"Let my Damoiselle pardon me. Not I."
"Oh, thou art an old woman, and hast outlived thy youth and its pleasures. No wonder."
"My Damoiselle will find, as life goes on, that the older she grows, the more distasteful that thought becomes to her. That is, unless she should learn to be happy, which may the good God grant!"
I could not help laughing heartily. For a young noble maiden like me, to take lessons of a forlorn old creature like Margot, in the art of being happy, did seem so very ridiculous.
"Ah, my Damoiselle may laugh now," said Marguerite in her quiet way; "but I have told the sober truth."
"Oh dear!" said I. "I think I had better sleep on it.—Margot, art thou not very much pleased at the thought of going to the Holy Land?"
"Ah, yes, my Damoiselle, very much. I would dearly like to behold the earth which the feet of the blessed Lord have trodden,—the lake on which He walked, and the hill from which He went up. Ah! 'He shall so come'—'this same Jesus'!"

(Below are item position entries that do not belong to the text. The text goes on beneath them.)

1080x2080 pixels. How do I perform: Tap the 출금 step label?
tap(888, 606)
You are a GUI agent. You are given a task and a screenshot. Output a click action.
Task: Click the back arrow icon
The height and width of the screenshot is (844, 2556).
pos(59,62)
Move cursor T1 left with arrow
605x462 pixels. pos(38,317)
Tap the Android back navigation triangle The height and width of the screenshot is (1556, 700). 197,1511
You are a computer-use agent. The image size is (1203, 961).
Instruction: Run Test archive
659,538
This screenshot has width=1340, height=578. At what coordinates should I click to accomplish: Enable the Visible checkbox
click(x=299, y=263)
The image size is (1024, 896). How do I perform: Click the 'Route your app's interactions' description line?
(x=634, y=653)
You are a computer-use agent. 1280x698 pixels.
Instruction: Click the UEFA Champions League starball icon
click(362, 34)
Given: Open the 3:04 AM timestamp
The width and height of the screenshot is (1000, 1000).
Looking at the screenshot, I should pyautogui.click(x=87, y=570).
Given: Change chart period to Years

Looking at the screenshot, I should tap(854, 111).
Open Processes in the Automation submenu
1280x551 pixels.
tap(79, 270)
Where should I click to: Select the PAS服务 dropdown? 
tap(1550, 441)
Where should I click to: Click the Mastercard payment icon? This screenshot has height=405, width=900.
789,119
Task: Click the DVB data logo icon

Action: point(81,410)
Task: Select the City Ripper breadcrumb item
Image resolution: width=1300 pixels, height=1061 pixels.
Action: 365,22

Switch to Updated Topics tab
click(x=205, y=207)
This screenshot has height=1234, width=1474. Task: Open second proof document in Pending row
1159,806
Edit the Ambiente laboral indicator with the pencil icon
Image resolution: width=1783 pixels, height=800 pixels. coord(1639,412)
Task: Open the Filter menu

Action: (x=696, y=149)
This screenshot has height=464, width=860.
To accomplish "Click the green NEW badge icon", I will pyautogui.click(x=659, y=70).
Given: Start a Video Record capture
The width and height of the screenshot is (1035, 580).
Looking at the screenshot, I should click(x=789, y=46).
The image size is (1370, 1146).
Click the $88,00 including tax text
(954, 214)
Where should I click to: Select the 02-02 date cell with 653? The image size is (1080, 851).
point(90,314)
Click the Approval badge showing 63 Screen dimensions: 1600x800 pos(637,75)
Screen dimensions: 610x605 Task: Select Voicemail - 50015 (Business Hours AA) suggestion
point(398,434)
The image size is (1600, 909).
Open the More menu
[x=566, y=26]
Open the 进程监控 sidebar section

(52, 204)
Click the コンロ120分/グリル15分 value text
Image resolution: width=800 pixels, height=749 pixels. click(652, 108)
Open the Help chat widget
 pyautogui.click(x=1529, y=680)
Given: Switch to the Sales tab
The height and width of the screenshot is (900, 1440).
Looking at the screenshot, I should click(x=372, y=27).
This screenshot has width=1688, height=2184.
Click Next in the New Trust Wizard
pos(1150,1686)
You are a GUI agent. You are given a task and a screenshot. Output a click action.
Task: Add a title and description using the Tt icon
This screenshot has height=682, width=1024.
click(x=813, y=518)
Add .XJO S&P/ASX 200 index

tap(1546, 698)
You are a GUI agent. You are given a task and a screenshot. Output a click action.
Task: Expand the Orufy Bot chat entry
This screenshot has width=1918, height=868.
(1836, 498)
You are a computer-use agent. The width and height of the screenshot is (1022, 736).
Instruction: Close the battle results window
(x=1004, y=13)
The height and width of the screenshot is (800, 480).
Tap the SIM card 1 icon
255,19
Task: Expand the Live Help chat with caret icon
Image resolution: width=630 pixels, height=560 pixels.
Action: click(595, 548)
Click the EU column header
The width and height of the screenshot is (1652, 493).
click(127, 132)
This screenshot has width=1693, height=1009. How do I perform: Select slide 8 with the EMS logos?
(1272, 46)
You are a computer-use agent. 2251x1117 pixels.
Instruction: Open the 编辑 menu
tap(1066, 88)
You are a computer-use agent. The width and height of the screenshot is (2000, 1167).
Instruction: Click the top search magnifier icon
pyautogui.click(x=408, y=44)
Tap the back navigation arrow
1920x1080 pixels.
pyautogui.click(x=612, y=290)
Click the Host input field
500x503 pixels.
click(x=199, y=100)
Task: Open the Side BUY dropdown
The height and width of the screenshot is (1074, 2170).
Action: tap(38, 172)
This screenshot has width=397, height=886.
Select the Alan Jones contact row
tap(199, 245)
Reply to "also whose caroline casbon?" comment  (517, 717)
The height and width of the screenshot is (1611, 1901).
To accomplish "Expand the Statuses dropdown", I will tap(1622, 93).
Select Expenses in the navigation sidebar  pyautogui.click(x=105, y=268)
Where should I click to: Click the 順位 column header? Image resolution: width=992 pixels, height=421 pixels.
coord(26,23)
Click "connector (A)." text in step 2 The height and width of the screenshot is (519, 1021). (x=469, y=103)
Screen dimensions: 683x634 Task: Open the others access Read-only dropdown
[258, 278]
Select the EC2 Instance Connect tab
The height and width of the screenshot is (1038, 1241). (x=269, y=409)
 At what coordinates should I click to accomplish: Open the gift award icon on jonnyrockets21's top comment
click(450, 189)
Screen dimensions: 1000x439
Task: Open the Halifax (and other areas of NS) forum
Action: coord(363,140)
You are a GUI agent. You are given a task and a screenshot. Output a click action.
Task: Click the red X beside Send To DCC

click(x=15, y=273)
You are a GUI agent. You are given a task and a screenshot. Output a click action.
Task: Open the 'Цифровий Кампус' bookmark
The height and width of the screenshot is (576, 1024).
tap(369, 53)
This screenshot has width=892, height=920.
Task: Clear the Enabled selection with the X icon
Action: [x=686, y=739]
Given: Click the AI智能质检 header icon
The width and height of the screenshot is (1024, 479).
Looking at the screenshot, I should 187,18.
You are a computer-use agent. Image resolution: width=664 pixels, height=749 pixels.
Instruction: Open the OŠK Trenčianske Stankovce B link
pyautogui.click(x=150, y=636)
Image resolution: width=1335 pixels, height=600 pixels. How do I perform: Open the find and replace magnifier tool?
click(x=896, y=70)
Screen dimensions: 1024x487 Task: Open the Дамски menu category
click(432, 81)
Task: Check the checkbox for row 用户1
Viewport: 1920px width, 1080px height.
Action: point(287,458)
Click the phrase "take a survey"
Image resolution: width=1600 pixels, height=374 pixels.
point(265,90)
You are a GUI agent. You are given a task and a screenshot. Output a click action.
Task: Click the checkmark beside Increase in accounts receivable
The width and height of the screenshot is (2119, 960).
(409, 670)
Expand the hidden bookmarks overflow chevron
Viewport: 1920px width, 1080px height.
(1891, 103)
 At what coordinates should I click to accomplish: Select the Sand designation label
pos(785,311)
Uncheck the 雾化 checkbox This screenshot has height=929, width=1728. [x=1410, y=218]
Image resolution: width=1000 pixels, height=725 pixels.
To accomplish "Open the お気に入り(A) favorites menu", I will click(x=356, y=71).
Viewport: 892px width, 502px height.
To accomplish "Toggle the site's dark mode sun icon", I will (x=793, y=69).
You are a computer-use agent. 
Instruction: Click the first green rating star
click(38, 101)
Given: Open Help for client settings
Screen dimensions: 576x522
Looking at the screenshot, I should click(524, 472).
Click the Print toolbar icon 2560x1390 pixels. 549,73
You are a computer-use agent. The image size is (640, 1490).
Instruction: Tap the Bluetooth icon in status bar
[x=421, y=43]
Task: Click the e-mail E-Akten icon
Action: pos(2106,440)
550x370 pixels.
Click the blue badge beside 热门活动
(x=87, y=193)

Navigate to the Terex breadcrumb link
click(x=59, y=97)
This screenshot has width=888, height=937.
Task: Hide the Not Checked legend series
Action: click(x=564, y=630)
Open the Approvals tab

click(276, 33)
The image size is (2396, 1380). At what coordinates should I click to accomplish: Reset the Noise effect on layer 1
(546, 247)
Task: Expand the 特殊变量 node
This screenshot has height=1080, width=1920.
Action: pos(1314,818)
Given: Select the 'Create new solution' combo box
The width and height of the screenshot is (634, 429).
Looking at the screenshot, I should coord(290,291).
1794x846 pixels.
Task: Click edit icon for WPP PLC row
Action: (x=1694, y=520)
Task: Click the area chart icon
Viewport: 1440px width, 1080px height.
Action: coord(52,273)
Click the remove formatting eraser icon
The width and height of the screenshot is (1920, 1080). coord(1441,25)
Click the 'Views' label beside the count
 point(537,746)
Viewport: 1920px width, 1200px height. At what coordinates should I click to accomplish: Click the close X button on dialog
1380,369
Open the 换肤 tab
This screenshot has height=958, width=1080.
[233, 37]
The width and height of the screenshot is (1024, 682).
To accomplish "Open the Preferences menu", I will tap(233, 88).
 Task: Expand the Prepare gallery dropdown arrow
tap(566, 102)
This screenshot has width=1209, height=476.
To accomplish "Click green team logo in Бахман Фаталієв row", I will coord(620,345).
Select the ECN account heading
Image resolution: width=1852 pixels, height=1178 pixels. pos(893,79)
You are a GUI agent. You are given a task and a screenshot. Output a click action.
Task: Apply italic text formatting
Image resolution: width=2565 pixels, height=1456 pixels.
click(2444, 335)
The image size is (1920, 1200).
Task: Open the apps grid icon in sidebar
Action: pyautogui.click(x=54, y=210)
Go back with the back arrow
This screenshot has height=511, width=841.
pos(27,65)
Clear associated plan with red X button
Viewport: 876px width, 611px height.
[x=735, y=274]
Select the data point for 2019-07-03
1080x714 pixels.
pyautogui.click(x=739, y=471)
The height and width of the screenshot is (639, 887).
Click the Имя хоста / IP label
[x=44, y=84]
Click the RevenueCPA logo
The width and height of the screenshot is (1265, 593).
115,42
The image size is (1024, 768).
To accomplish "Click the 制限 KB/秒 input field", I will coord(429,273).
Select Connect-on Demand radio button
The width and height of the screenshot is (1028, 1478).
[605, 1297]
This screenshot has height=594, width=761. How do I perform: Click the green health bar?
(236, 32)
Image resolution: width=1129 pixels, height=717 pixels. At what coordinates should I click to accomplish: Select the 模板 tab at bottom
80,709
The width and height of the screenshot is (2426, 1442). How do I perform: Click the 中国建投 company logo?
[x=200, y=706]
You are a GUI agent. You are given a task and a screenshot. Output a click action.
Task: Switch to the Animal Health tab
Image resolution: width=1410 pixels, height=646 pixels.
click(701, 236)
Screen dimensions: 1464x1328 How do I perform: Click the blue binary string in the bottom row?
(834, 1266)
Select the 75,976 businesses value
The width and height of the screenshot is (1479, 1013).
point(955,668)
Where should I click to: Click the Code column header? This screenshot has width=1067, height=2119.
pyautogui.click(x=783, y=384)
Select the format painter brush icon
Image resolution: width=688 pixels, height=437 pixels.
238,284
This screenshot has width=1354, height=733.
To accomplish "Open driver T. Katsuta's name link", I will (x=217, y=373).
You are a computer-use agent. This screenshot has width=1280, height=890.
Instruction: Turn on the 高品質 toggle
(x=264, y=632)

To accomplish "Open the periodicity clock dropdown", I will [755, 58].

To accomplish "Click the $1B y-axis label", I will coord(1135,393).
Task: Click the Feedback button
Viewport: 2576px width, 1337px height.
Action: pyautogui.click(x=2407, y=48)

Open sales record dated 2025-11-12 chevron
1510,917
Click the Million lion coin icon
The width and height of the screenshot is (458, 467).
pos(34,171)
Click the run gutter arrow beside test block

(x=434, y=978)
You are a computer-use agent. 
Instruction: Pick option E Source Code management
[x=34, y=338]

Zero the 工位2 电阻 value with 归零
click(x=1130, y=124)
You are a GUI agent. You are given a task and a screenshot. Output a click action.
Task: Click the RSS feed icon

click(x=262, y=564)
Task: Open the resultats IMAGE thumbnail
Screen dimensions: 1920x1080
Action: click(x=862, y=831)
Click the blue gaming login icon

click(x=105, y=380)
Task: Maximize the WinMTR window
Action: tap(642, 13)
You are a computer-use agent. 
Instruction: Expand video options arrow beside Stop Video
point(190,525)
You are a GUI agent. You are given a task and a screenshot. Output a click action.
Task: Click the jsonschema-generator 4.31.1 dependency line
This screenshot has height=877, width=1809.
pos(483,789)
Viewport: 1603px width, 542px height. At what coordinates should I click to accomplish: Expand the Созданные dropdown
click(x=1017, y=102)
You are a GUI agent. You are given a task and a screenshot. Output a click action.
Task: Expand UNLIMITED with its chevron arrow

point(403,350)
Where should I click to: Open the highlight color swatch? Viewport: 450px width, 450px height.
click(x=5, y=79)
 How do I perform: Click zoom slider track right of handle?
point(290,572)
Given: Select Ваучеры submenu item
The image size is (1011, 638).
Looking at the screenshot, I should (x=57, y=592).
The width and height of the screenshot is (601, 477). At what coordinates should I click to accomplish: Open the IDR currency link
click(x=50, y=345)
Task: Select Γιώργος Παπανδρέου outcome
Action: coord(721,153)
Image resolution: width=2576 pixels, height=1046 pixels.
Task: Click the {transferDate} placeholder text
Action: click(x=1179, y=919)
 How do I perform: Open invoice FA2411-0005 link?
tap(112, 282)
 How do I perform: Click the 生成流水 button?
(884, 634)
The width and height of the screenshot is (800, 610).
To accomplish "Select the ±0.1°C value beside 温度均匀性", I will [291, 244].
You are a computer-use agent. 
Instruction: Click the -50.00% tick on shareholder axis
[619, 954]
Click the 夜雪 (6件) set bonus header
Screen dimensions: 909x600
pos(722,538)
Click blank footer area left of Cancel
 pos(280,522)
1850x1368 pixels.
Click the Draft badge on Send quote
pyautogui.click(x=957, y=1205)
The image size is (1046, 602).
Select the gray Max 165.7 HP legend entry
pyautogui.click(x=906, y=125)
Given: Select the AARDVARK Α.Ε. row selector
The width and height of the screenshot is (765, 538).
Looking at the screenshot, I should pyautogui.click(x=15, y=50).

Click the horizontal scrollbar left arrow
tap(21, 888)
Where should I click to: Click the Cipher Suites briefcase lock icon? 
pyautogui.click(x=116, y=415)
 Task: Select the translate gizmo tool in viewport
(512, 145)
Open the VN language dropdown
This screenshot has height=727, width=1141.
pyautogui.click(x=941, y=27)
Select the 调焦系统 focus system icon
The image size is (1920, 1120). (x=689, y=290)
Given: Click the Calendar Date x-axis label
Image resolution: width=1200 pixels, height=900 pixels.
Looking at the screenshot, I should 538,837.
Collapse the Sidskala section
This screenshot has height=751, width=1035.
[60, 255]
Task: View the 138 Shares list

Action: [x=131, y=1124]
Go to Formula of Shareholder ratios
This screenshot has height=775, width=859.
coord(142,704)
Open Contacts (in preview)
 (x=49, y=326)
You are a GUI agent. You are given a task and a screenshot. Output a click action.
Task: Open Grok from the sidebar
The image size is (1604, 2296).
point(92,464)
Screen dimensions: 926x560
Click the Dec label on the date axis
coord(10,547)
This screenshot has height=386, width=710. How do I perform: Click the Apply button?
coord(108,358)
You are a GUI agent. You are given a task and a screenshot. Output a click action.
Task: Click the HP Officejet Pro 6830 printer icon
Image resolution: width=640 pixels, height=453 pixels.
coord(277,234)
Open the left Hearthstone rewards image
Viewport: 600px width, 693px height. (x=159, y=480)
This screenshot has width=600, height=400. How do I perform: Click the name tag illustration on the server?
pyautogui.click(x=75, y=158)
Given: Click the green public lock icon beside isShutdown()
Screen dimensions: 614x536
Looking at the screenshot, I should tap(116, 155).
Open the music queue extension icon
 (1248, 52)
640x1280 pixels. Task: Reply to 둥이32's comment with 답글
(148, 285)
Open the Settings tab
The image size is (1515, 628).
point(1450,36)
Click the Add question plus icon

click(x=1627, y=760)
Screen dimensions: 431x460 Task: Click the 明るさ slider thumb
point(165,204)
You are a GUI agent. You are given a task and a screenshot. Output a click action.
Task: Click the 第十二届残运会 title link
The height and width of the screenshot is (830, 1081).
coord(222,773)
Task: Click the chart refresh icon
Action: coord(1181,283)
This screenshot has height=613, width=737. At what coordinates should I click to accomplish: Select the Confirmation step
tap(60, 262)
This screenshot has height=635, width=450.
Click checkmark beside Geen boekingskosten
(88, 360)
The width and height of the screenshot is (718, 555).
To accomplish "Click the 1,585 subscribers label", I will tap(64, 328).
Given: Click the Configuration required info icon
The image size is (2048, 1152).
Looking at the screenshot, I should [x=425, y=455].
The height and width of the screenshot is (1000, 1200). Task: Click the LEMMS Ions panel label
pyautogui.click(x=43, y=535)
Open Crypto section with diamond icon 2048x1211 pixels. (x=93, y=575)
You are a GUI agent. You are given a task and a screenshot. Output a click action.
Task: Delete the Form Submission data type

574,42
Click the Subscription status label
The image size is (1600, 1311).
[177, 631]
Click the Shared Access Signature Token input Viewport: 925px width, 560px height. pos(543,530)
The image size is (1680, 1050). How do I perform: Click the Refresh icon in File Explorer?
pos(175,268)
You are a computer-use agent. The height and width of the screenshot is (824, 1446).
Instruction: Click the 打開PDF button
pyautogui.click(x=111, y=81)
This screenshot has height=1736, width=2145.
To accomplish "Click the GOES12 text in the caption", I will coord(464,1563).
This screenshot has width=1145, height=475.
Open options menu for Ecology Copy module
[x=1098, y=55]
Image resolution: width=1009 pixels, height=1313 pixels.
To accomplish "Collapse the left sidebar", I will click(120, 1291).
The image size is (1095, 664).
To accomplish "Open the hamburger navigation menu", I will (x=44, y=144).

I looked at her in astonishment. The worn old face and sunken eyes seemed alight with some hidden rapture. I could not understand her.
"And the Holy Sepulchre!" I said; for that is holiest of all the holy places, as everybody knows.
"Well, I should not so much care to see that," answered Marguerite, to my surprise. "'He is not there; He is risen.' If a dear friend of mine had gone on a journey, I should not make a pet of the saddle on which he rode away. I should rather want not to see it, for it would always remind me that he was gone."